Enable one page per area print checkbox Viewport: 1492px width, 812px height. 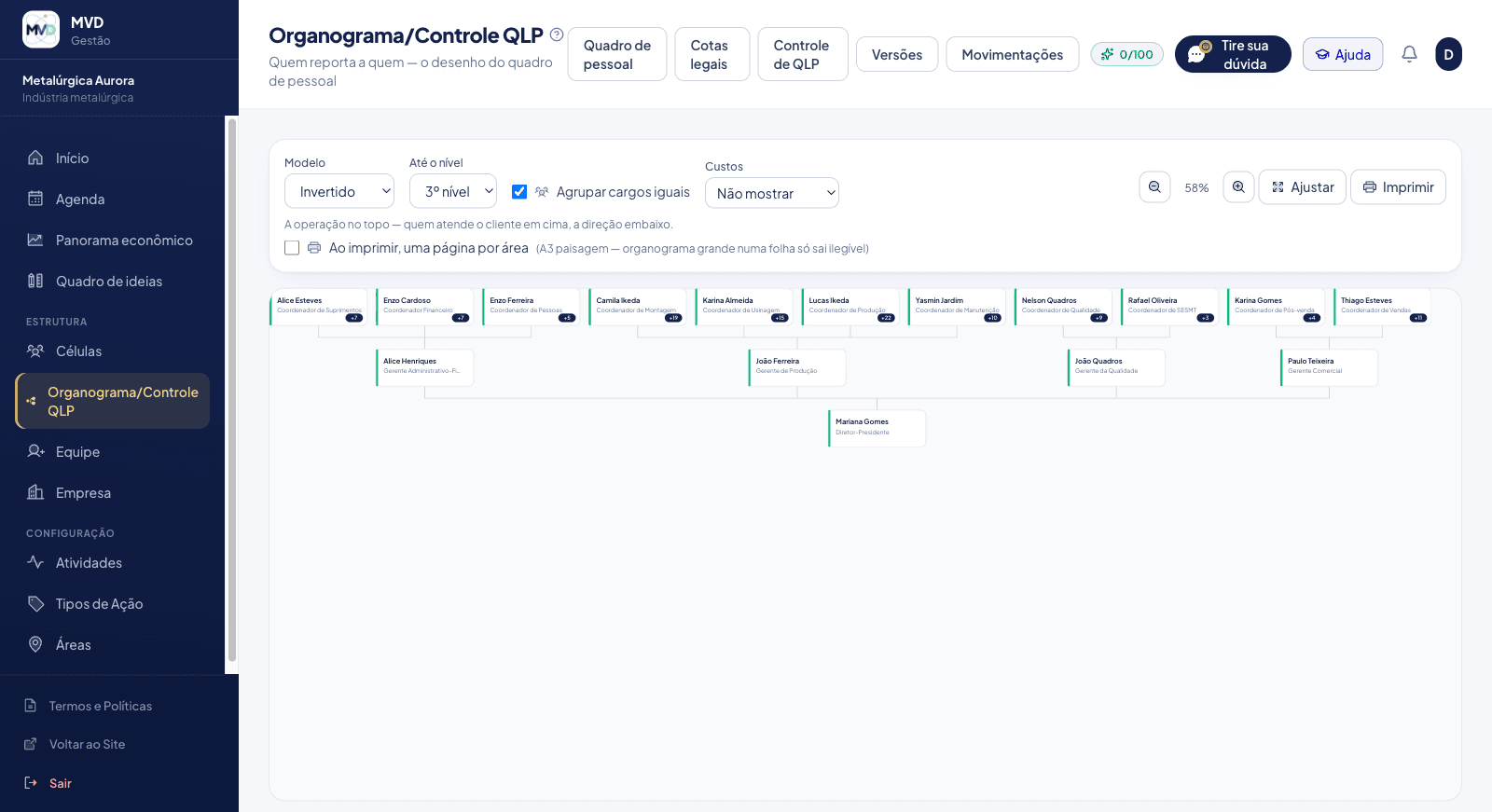[x=292, y=248]
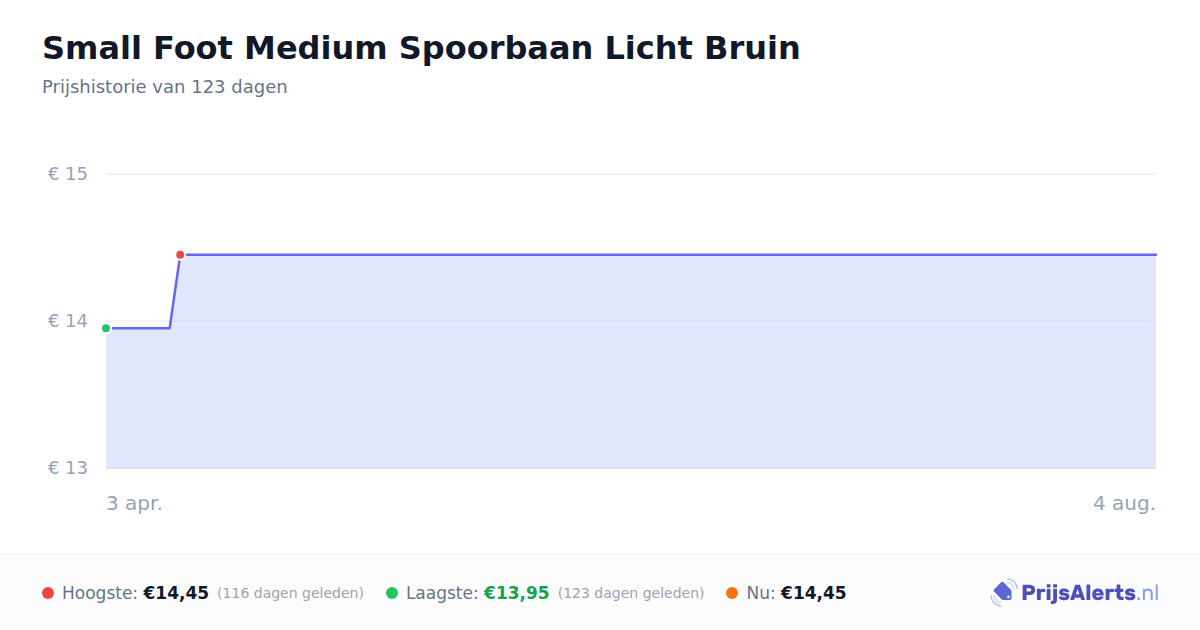Click the € 15 axis label
The image size is (1200, 630).
coord(68,174)
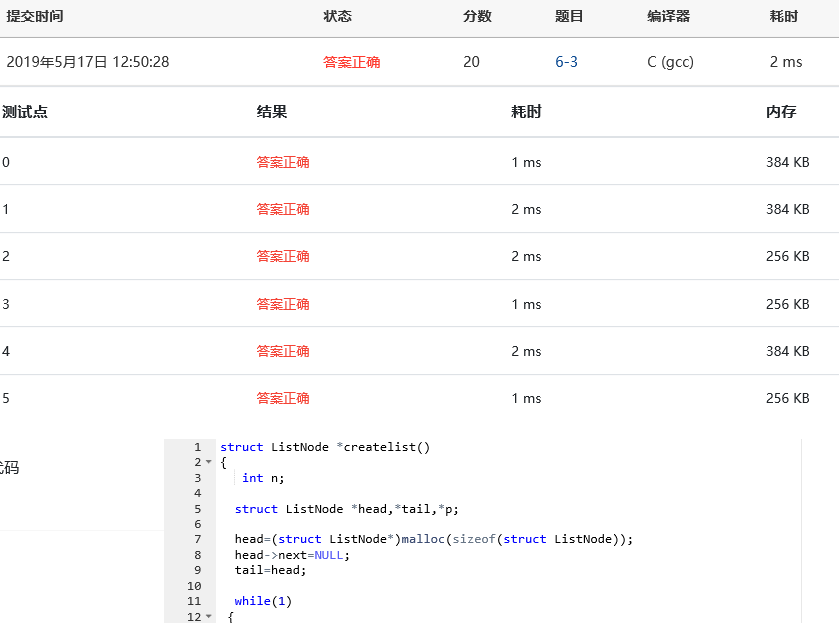This screenshot has width=839, height=623.
Task: Click the while(1) code line
Action: [262, 601]
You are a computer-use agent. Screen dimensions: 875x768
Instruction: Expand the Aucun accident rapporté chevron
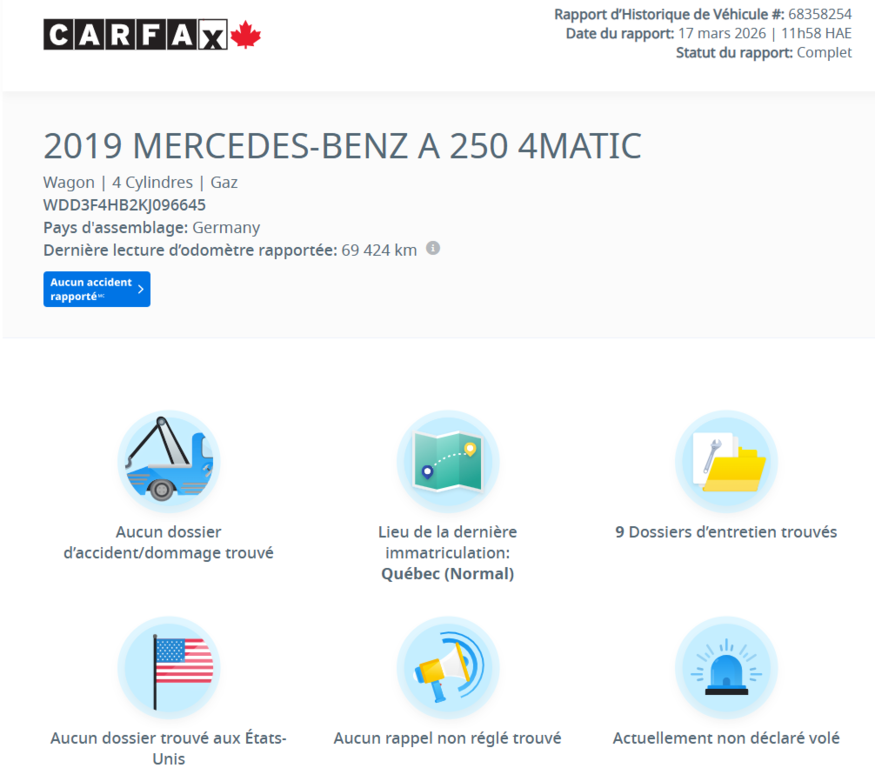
------------------------------------------------------------
* Task to carry out:
A word-for-word copy of the lines from the one containing "You are a computer-use" through the last line of the records is what is wanted, without pictures and without any other line.

* Task answer:
You are a computer-use agent. Screen dimensions: 875x768
Instruction: Expand the Aucun accident rapporté chevron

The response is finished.